Rebellion of Arbanon Kryengritja e Arbërit
| Date | 1257–1259 |
| Location | Modern Central Albania |
| Result | Indecisive; Arbanon rebels initially defeat Nicaean forces; The revolt is put under control by 1259; Albanian nobles rebel again in 1260-1270 around Durrës; |

Belligerents
- Principality of Arbanon: Empire of Nicaea

Commanders and leaders
- Golem of Kruja: George Akropolites John Komnenos

Casualties and losses
- Unknown: Unknown

= Rebellion of Arbanon =

Battle during the Kosovo War

The Rebellion of Arbanon (Kryengritja e Arbërit) in 1257–1259 was a revolt of the Principality of Arbanon (in modern central Albania) against the Empire of Nicaea and in favour of the rival Despotate of Epirus.

==History==
Arbanon had long been an autonomous principality within Epirus, and the Nicaean conquest around 1255 was resented. The rebellion was a reaction to the imposition of Nicaean rule in the person of governor Constantine Chabaron. The rebels were active in Durrës, Ohrid, Debar and Mat. The Nicaean forces were under the command of George Akropolites, who described the events himself in his history.

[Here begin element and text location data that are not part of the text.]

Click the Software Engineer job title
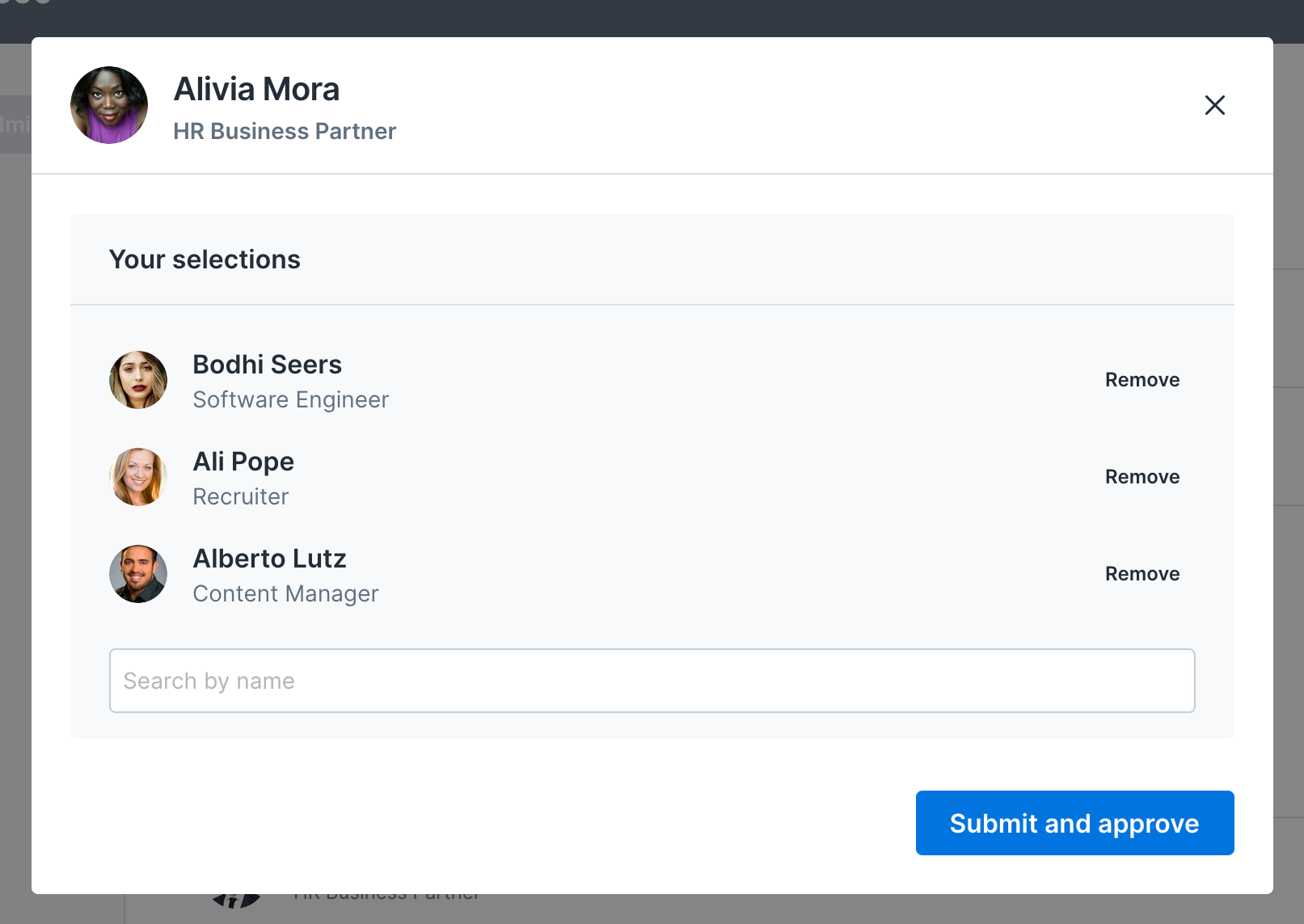1304x924 pixels. point(291,399)
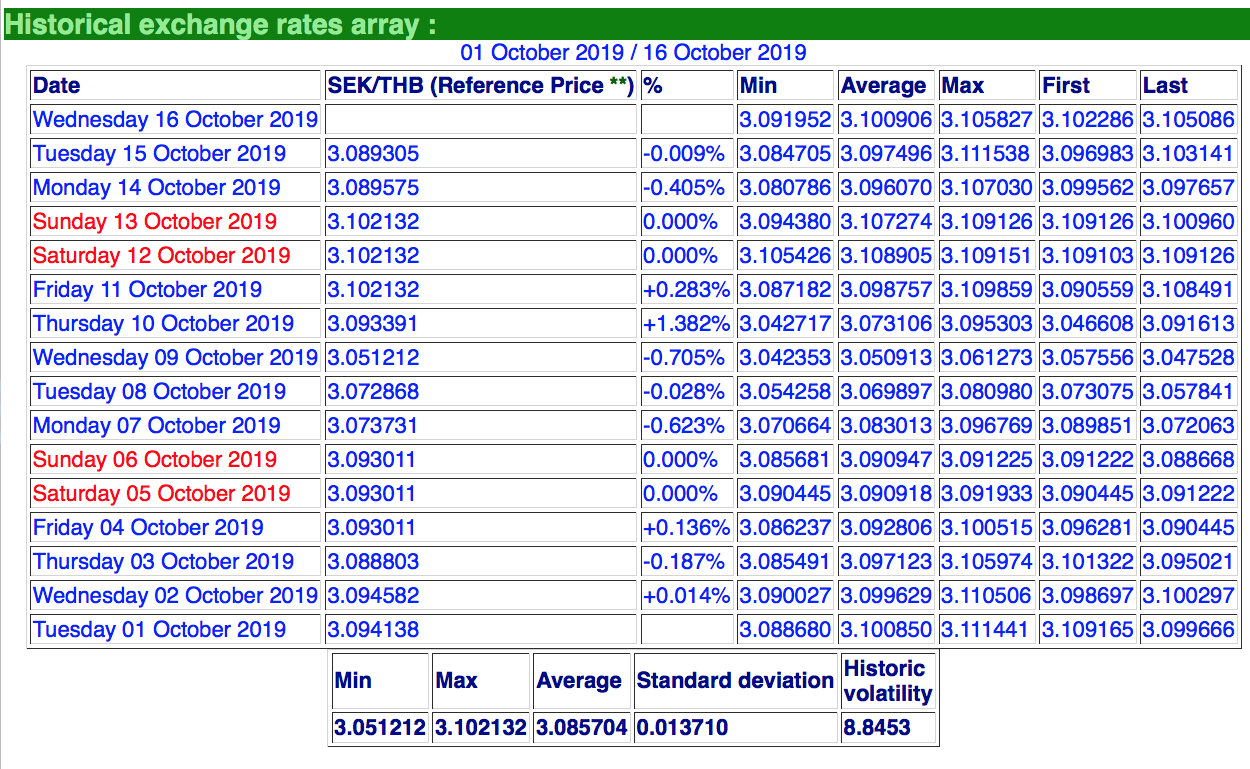Click Friday 04 October 2019 link
Image resolution: width=1250 pixels, height=769 pixels.
[x=148, y=528]
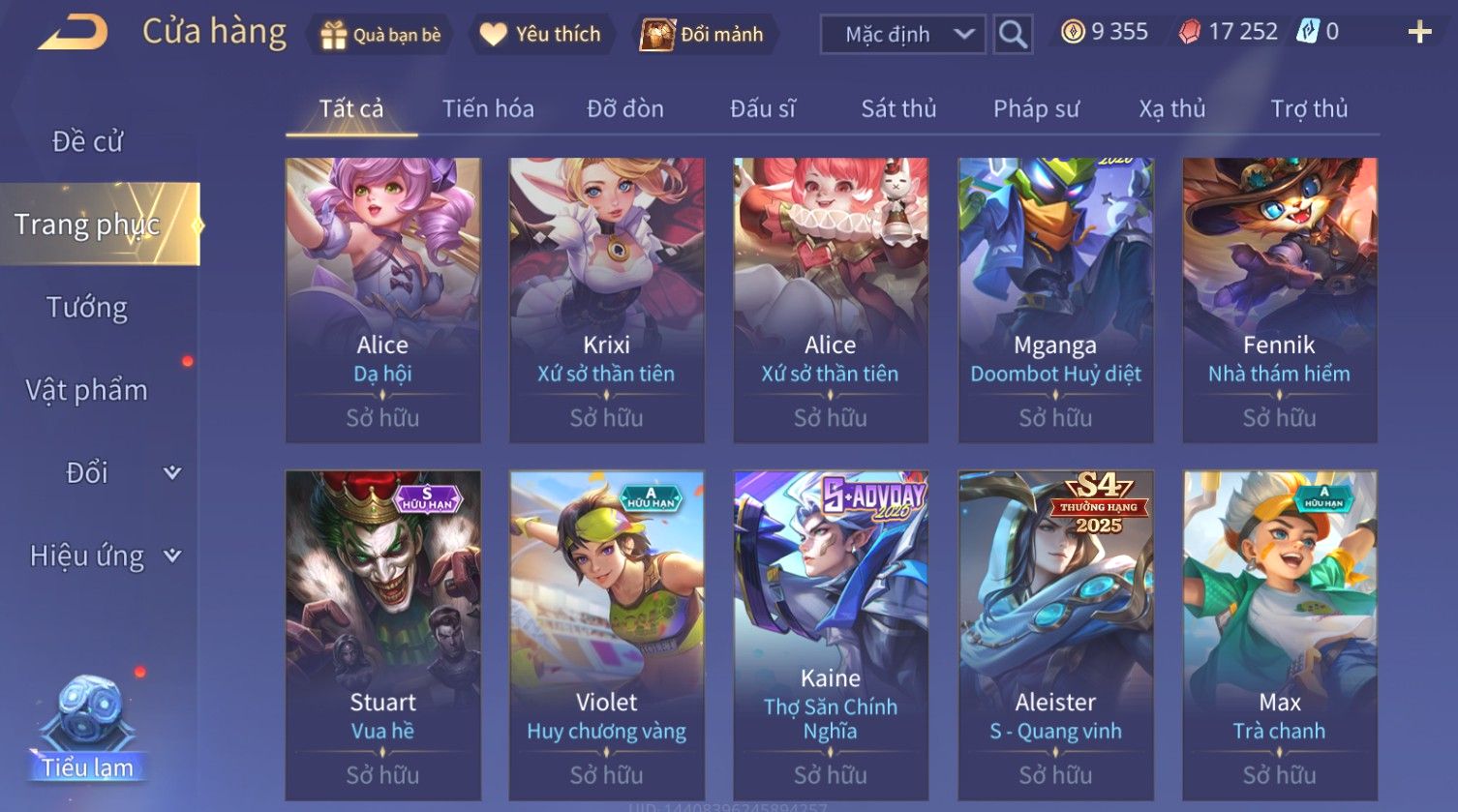1458x812 pixels.
Task: Open Đổi mảnh chest icon
Action: (656, 35)
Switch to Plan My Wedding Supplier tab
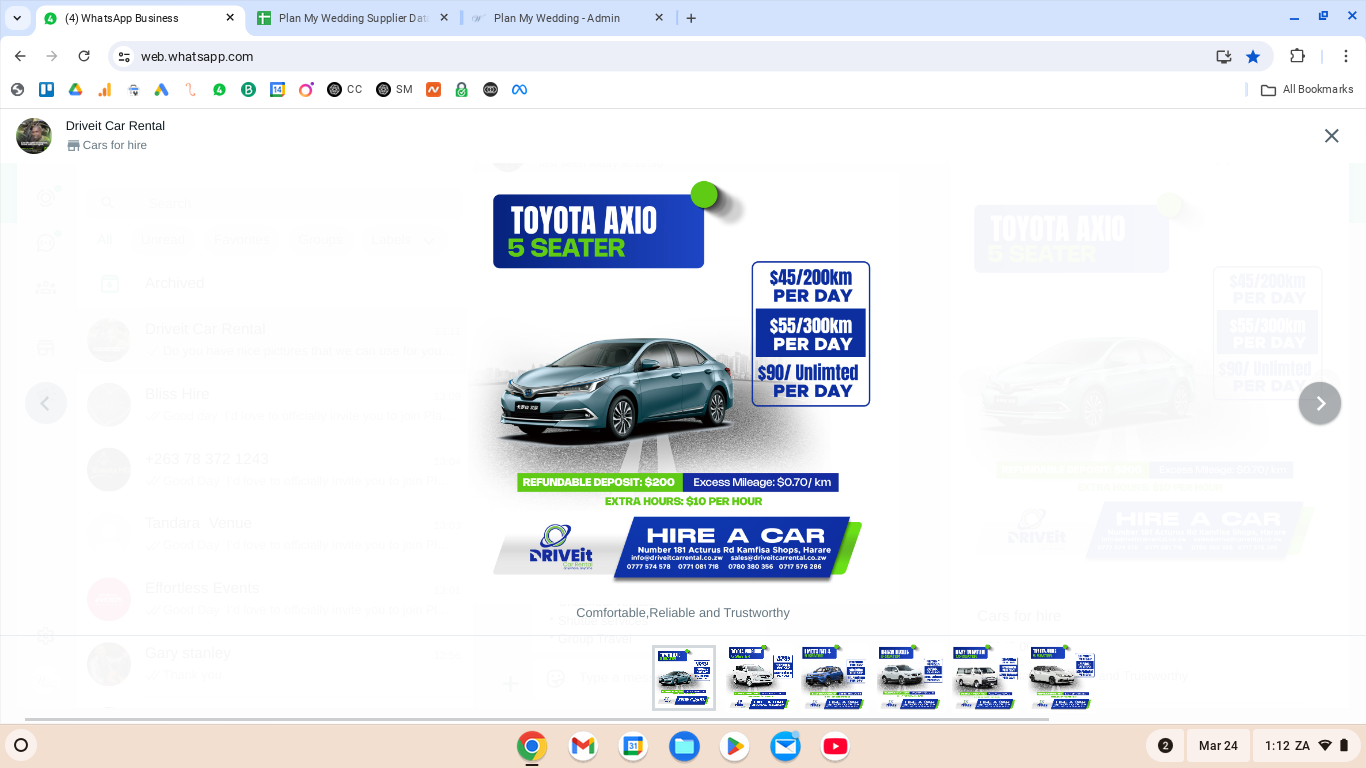This screenshot has height=768, width=1366. pyautogui.click(x=352, y=18)
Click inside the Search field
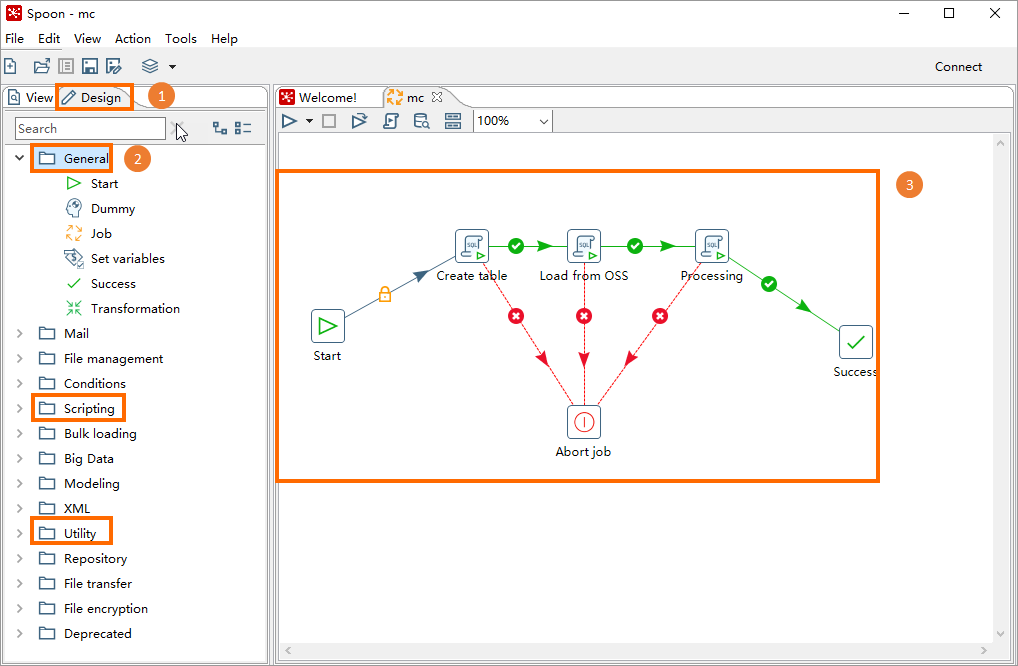1018x666 pixels. click(x=90, y=128)
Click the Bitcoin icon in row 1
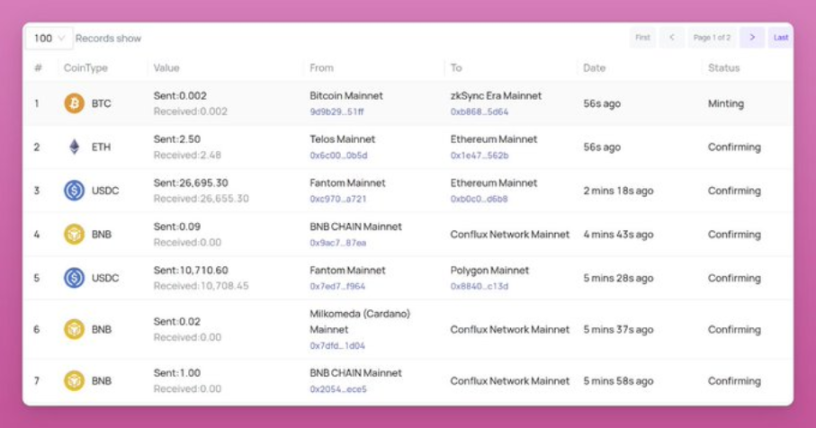Image resolution: width=816 pixels, height=428 pixels. point(74,103)
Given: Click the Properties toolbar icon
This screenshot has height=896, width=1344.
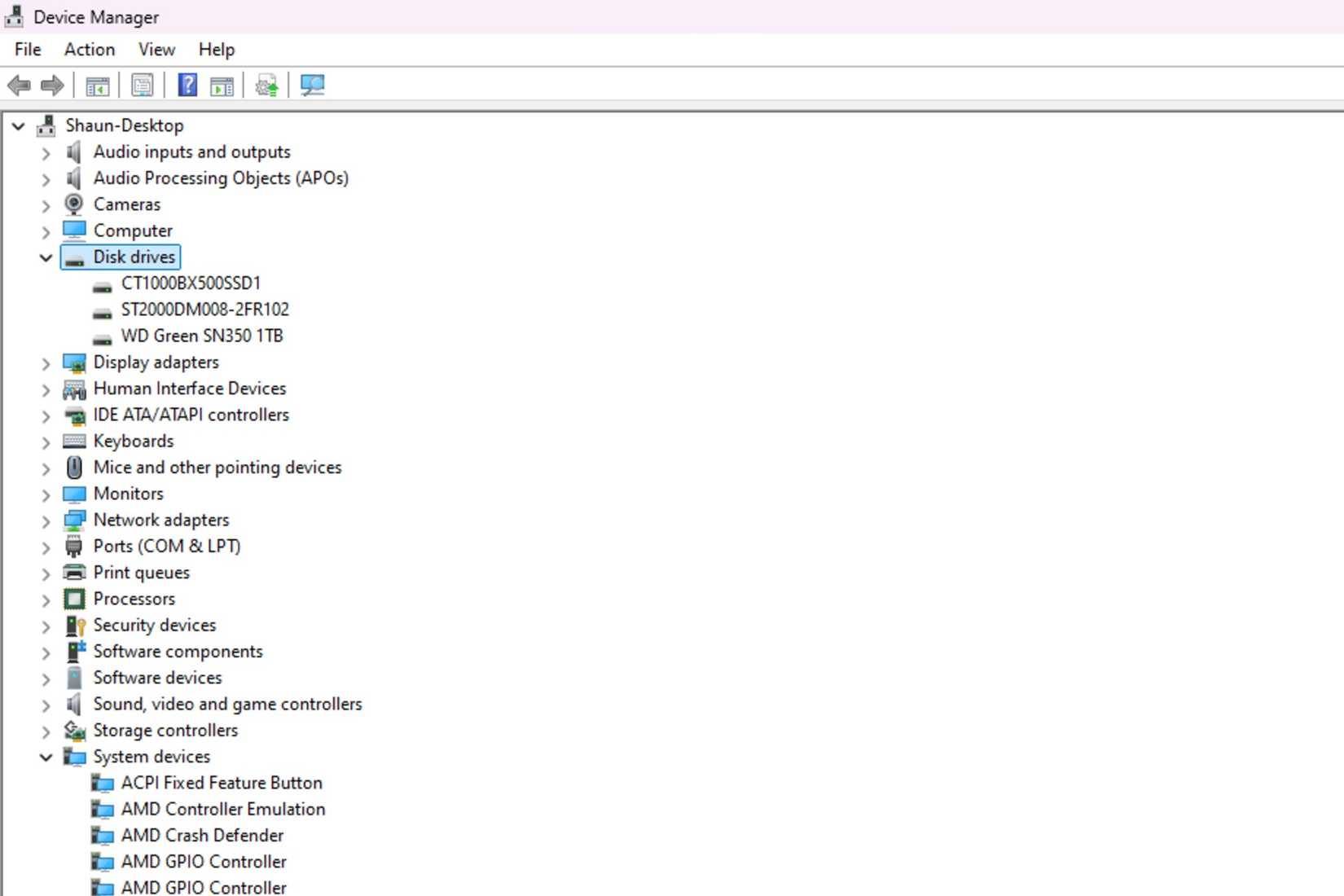Looking at the screenshot, I should click(143, 86).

In the autumn of 1257, Akropolites left Thessaloniki and by way of Kastoria entered Kounavia, Mat and Debar in an effort to convince the local chieftains to abandon the Despot of Epirus, Michael II, and submit to imperial rule. Yet, in February 1258 the Nicaean garrisons were annihilated. Taking advantage of the situation, Michael II started his campaign against the Nicaeans and captured Chabaron in Kanina. The Albanians drove back the imperial troops sent as reinforcements and Akropolites set fresh troops in the move, opening his way to Ohrid and Prespa, but without having a chance to engage the rebels in the inner regions. He was forced to return to Prilep and fell captive to Michael II. The revolt was suppressed after troops from Asia Minor were sent in the spring of 1259, headed by John Komnenos. The most decisive battle was fought in the city of Devol. After suffering heavy losses, the Byzantines were finally able to control the situation, but in the years 1260–1270 the Albanian rulers revolted again in the region of Durrës.